Seperti komentar yang ditulis oleh @Ade*******, "Menurut ku ini masalah kecil sih, si torah hilaf aja sebenarnya, kalau si cewek nampol turah di tempat waktu disentuh itu, harusnya masalah ini udah selesai,"
Atau komentar dari @pencari*******, "Balik lagi sebenernya. Toh si TP juga udh menyesal dan mengakui kesalahannya kok. Tapi kenapa masih diungkit aja? Apa masih belum cukup hukumannya? Kalo mau jatuhin reputasi orang bilang aja napa. Iri bilang bos !!!"
Atas dasar 'berpendidikan' dan popularitas sebagai seorang youtuber itu pula yang menyebabkan banyak orang memberikan pengecualian untuk Turah sebagai pelaku pelecehan seksual.
Dalam kasus pelecehan seksual, pelaku sudah pasti bersalah karena melanggar batas norma seksual milik orang lain. Namun, sayangnya hal ini masih seringkali menjadi perdebatan di media sosial.
Hak-hak istimewa atau privilese yang dimiliki oleh beberapa pelaku tindak pelecehan seksual membuat mereka mendapatkan excuse atau pembelaan dari para pendukung hak istimewanya.
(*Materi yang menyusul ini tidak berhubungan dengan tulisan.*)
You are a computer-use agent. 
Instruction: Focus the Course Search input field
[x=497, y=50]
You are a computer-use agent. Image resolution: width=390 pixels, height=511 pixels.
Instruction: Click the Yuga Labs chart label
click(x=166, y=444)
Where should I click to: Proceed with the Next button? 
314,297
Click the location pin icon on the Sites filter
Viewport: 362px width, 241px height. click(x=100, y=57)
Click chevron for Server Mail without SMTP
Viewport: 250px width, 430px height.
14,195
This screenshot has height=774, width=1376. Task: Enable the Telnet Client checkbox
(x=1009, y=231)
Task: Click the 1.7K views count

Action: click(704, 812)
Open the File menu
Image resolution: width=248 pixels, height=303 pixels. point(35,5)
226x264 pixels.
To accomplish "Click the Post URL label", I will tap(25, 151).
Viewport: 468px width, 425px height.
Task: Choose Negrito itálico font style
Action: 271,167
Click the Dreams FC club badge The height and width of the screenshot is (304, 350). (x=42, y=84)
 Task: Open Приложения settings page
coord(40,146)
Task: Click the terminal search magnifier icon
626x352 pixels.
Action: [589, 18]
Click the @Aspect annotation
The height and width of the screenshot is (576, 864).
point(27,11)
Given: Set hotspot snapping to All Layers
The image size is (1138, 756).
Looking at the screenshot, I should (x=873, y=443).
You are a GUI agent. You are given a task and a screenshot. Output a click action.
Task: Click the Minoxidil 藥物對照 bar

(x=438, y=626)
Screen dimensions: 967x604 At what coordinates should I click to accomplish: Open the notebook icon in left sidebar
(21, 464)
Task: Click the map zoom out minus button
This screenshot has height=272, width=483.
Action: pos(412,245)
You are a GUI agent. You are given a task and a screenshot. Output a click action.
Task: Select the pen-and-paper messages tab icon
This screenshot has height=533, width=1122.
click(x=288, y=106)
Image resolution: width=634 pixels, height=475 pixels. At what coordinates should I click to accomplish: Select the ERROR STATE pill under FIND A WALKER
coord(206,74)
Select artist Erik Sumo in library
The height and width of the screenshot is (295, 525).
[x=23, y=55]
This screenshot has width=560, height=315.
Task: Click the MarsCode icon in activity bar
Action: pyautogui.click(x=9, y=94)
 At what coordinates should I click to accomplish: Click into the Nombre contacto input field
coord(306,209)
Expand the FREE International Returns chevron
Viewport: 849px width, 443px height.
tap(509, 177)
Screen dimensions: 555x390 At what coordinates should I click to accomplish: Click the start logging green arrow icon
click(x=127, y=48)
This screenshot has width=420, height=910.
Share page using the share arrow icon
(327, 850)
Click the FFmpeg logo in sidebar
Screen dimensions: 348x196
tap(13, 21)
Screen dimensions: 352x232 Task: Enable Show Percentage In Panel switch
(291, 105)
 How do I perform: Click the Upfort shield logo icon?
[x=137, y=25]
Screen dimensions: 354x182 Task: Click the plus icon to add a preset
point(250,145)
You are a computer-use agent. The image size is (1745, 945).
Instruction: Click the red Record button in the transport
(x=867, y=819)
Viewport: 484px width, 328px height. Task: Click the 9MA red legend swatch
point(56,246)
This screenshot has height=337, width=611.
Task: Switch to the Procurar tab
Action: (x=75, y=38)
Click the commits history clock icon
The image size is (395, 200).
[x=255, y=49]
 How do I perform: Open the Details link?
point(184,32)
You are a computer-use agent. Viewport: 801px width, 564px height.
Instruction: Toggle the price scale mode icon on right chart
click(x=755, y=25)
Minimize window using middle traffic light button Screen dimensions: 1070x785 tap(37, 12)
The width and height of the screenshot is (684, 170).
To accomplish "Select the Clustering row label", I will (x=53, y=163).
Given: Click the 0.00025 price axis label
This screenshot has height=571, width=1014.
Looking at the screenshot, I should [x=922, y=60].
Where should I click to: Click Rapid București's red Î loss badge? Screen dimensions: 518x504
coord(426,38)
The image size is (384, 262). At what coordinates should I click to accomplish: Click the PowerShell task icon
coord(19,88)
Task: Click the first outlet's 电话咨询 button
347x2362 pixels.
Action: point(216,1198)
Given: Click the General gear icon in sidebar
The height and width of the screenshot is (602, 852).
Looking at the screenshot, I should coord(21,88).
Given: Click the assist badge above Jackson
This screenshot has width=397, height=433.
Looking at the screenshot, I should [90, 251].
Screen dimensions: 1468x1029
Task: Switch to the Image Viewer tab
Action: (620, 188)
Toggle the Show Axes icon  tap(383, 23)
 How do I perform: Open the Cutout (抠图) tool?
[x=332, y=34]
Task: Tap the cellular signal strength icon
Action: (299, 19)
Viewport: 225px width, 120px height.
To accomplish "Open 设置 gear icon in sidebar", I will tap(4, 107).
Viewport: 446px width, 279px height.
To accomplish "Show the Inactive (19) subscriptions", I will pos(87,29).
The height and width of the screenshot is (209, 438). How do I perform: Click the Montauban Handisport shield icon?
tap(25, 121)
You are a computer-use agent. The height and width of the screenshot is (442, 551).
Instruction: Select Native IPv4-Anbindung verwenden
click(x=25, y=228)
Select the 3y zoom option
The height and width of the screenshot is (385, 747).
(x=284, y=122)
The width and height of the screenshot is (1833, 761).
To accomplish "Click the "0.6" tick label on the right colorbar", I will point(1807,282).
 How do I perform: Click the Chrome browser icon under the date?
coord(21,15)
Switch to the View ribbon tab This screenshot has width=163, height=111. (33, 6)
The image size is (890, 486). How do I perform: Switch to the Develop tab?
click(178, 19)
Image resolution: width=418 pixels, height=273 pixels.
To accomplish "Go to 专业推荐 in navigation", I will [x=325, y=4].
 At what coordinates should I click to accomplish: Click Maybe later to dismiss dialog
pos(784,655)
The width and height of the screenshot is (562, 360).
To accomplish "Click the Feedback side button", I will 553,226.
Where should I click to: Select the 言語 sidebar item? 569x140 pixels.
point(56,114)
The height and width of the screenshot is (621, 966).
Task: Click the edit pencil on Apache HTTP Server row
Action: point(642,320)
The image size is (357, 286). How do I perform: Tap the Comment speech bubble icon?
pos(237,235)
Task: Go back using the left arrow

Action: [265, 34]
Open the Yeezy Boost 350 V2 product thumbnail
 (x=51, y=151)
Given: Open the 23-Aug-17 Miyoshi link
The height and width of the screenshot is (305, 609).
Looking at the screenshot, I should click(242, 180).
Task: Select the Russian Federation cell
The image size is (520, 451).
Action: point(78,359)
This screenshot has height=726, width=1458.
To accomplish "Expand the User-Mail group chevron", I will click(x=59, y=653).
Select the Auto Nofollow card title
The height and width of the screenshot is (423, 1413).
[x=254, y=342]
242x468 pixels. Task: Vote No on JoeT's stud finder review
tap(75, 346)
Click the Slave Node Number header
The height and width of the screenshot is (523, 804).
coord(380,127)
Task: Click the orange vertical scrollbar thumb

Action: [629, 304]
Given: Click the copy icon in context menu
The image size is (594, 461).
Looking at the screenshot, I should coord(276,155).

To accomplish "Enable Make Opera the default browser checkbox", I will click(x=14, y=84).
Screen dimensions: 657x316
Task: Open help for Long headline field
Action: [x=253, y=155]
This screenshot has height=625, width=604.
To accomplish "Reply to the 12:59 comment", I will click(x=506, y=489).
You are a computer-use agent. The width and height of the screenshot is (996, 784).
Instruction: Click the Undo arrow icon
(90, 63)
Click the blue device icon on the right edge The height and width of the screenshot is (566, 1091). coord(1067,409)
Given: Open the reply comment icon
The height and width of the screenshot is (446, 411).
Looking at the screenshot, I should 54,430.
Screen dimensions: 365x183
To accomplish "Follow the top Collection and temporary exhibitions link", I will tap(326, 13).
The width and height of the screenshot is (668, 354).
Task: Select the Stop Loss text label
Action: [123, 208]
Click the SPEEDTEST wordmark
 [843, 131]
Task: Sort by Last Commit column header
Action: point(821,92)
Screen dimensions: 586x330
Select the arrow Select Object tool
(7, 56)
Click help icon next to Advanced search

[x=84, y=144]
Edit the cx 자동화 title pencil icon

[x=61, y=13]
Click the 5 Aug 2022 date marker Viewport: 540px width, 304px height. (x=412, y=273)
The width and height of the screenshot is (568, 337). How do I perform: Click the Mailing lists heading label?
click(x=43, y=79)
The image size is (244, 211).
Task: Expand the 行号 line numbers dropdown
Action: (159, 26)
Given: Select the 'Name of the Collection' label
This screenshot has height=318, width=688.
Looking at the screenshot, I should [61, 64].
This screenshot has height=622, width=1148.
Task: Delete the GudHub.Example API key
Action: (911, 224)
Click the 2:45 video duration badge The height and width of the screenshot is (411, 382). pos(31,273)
Hal ini sangat disayangkan, mengingat korban yang mengalami trauma dan depresi akibat dari tindak pelecehan seksual justru mendapat tekanan dari lingkungan sosial. Tidak adanya dukungan dari lingkungan, membuat korban terpaksa memilih bungkam.
Bukti-bukti normalisasi tindak pelecehan seksual seperti kutipan-kutipan tweet di atas dan kurang reaktifnya masyarakat saat ada tindak pelecehan di depan mata, membuat korban takut untuk melakukan tindak pembelaan diri, bahkan hanya untuk mengeluarkan suara pun rasanya sangat berat.
Tidak hanya berdampak pada mental korban, tapi juga fisik. Korban dapat mengalami nyeri di bagian vital akibat dari paksaan rangsangan seksual.